The Callisto Protocol Review – In Space No One Can See You Dodge
The Callisto Protocol is the first significant current-generation release that is both visually and technically stunning. It comes from Striking Distance Studios, a new development team led by industry veteran Glen Schofield. The game debuts right before the impending Dead Space Remake and aspires to be another survival horror-centered sci-fi IP. Does it come near to its ambitions and the inspired series? Getting close, but not quite there yet.
The Callisto Protocol is one of the most visually appealing games I’ve seen this year. It easily competes with Horizon Forbidden West and God of War Ragnarok, both of which are similarly spectacular. It has a slew of sophisticated visual effects, including ray-tracing capabilities for the PS5. Reflections and enhanced shadows significantly improve the mood and overall ambiance of the game. However, the graphic excellence isn’t fully reflected in the gameplay.
I was completely absorbed in The Callisto Protocol from the start. I’ve always been a fan of the survival horror genre, and it was incredible to see a company tackle such a high-budget product, even as a spiritual successor to Dead Space. The game lives up to the expectations, and while the story has issues, it’s the combat that holds it back. The game design, on the other hand, is not only visually stunning but also a touch old-school in that there is no player assistance.

══════════════════════════════

» Prompt 1
Repeat the passage of the game review between "I was completely" and "no player assistance.", inclusive.

» Provided data
══════════════════════════════

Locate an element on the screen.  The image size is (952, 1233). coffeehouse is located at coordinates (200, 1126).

══════════════════════════════

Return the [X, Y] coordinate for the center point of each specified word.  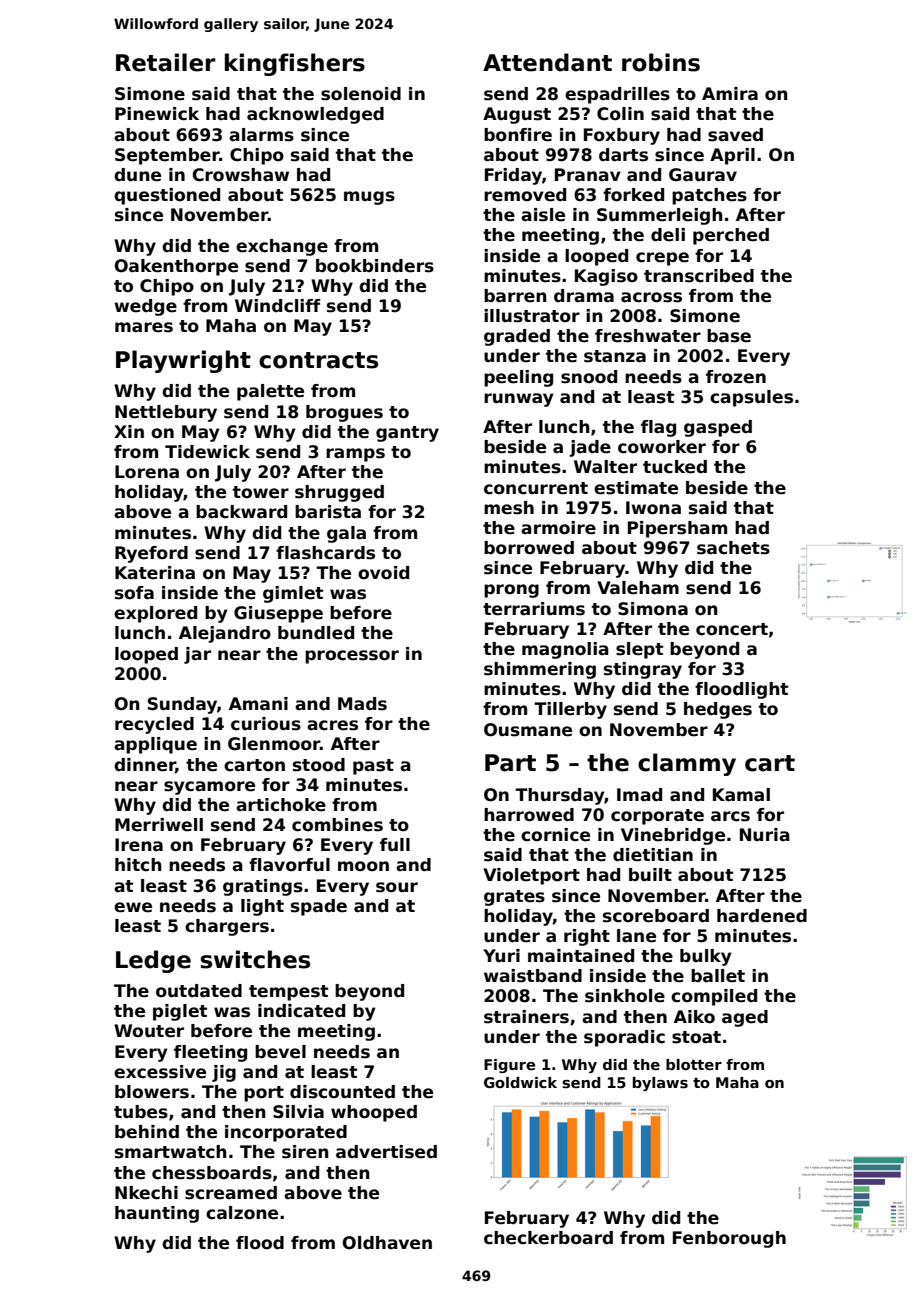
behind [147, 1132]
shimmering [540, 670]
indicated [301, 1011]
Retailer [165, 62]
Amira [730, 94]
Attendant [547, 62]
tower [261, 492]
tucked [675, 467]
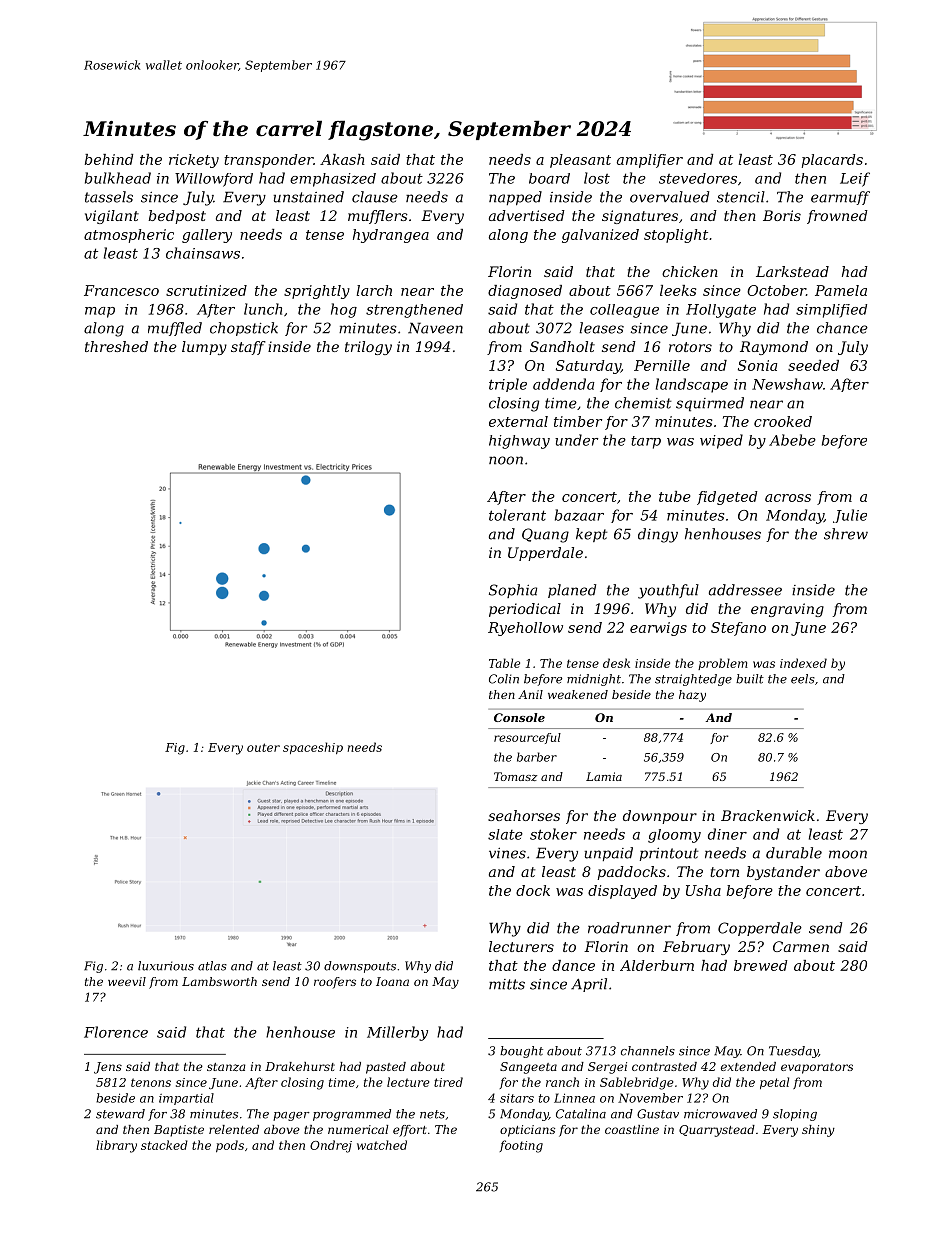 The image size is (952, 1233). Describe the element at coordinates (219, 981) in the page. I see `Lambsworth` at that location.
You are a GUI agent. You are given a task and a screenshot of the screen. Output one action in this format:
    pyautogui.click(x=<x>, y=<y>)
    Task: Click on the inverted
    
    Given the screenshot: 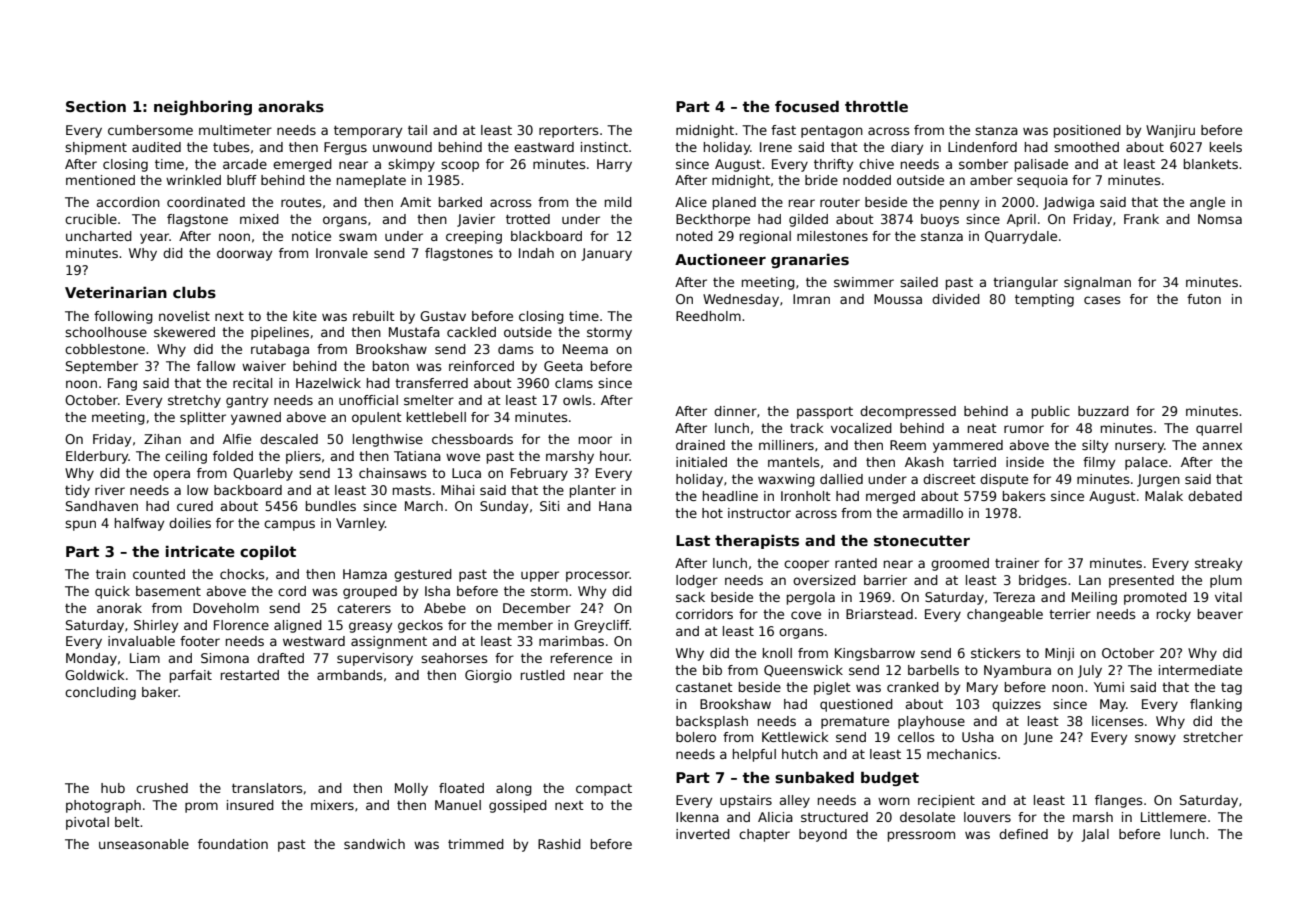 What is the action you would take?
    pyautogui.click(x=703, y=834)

══════════════════════════════

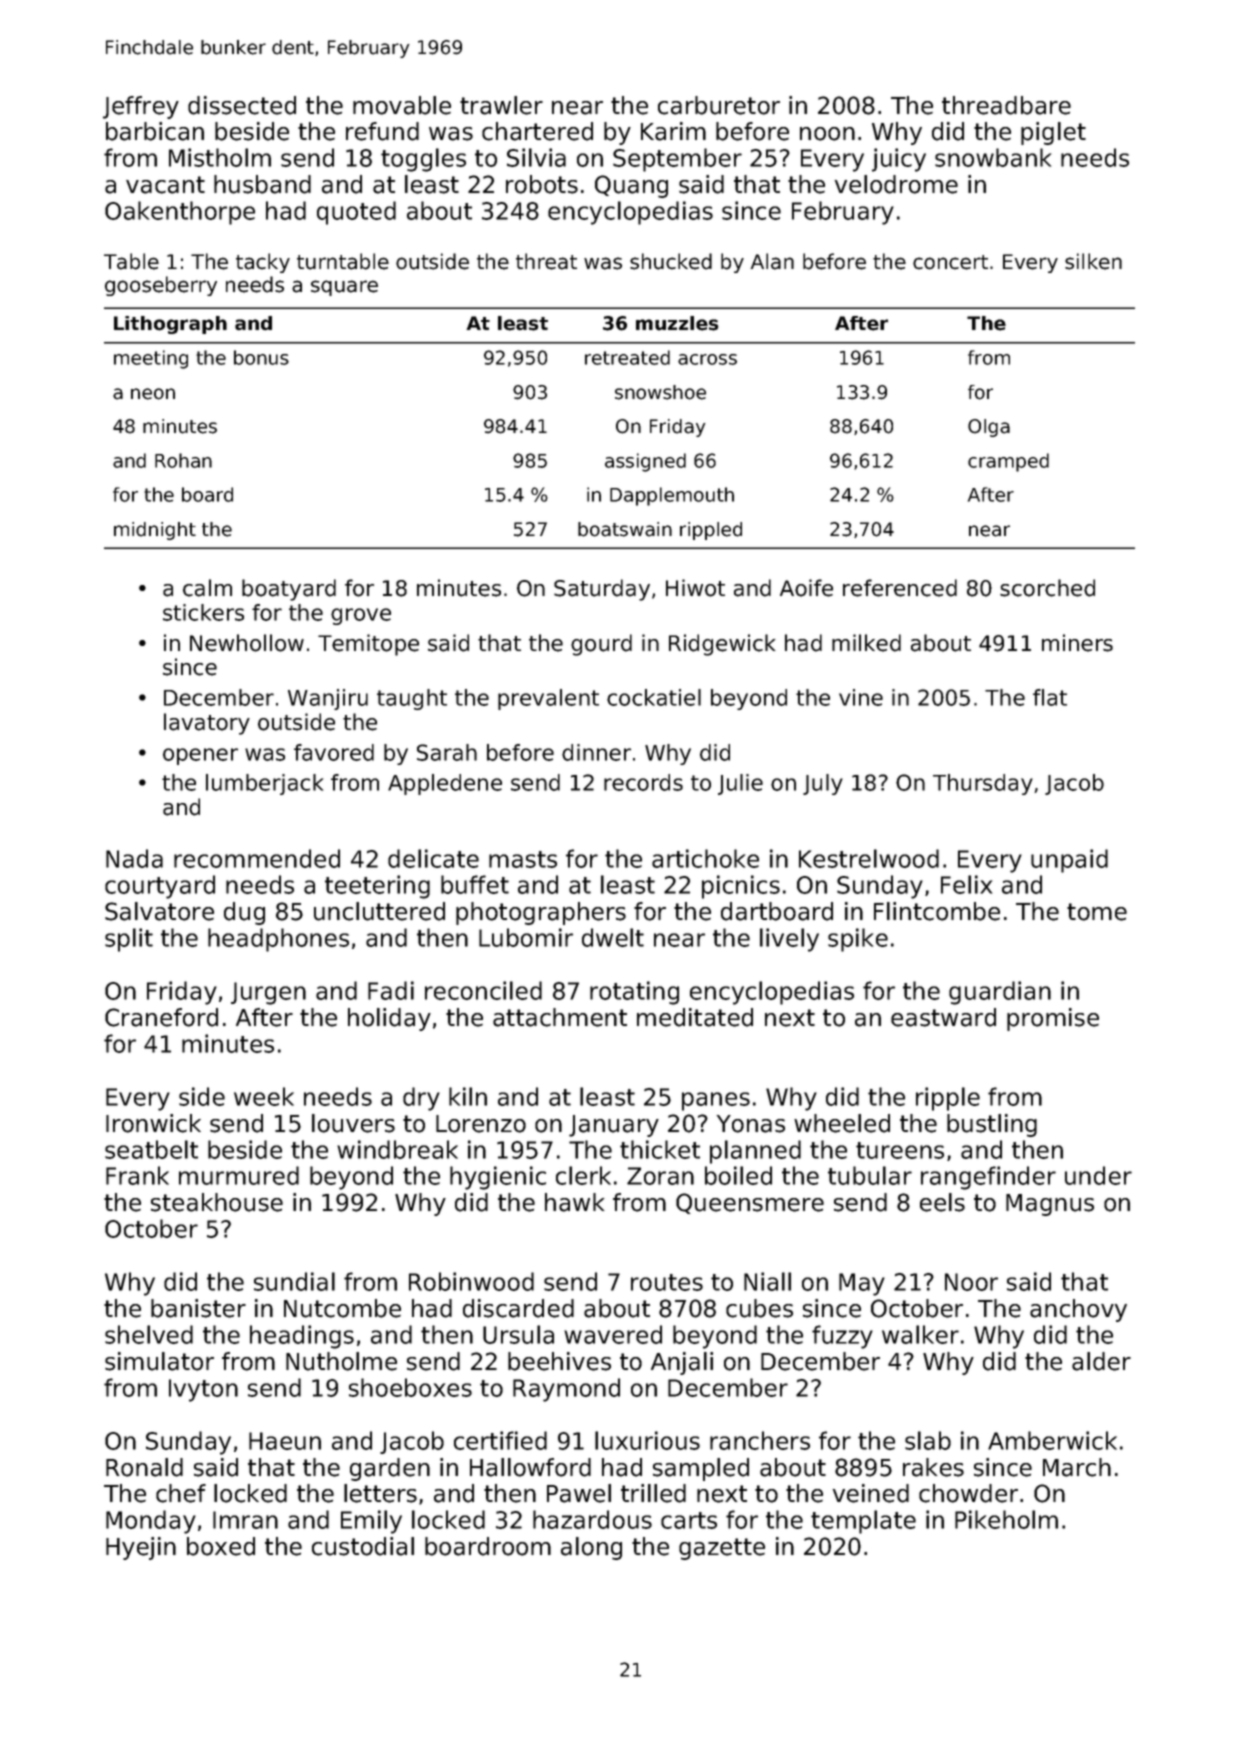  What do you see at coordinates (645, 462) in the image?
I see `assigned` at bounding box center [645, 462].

══════════════════════════════

» Prompt 2
Reproduce the lines of the listing between the lines holding "shimmering [540, 670]" and "The image size is (952, 1233). Describe", inclusive, and leave the pictures out of your answer.

» Complete output 1
I was completely absorbed in The Callisto Protocol from the start. I’ve always been a fan of the survival horror genre, and it was incredible to see a company tackle such a high-budget product, even as a spiritual successor to Dead Space. The game lives up to the expectations, and while the story has issues, it’s the combat that holds it back. The game design, on the other hand, is not only visually stunning but also a touch old-school in that there is no player assistance.

» Complete output 2
shimmering [540, 670]
indicated [301, 1011]
Retailer [165, 62]
Amira [730, 94]
Attendant [547, 62]
tower [261, 492]
tucked [675, 467]
 The image size is (952, 1233). Describe the element at coordinates (219, 981) in the page. I see `Lambsworth` at that location.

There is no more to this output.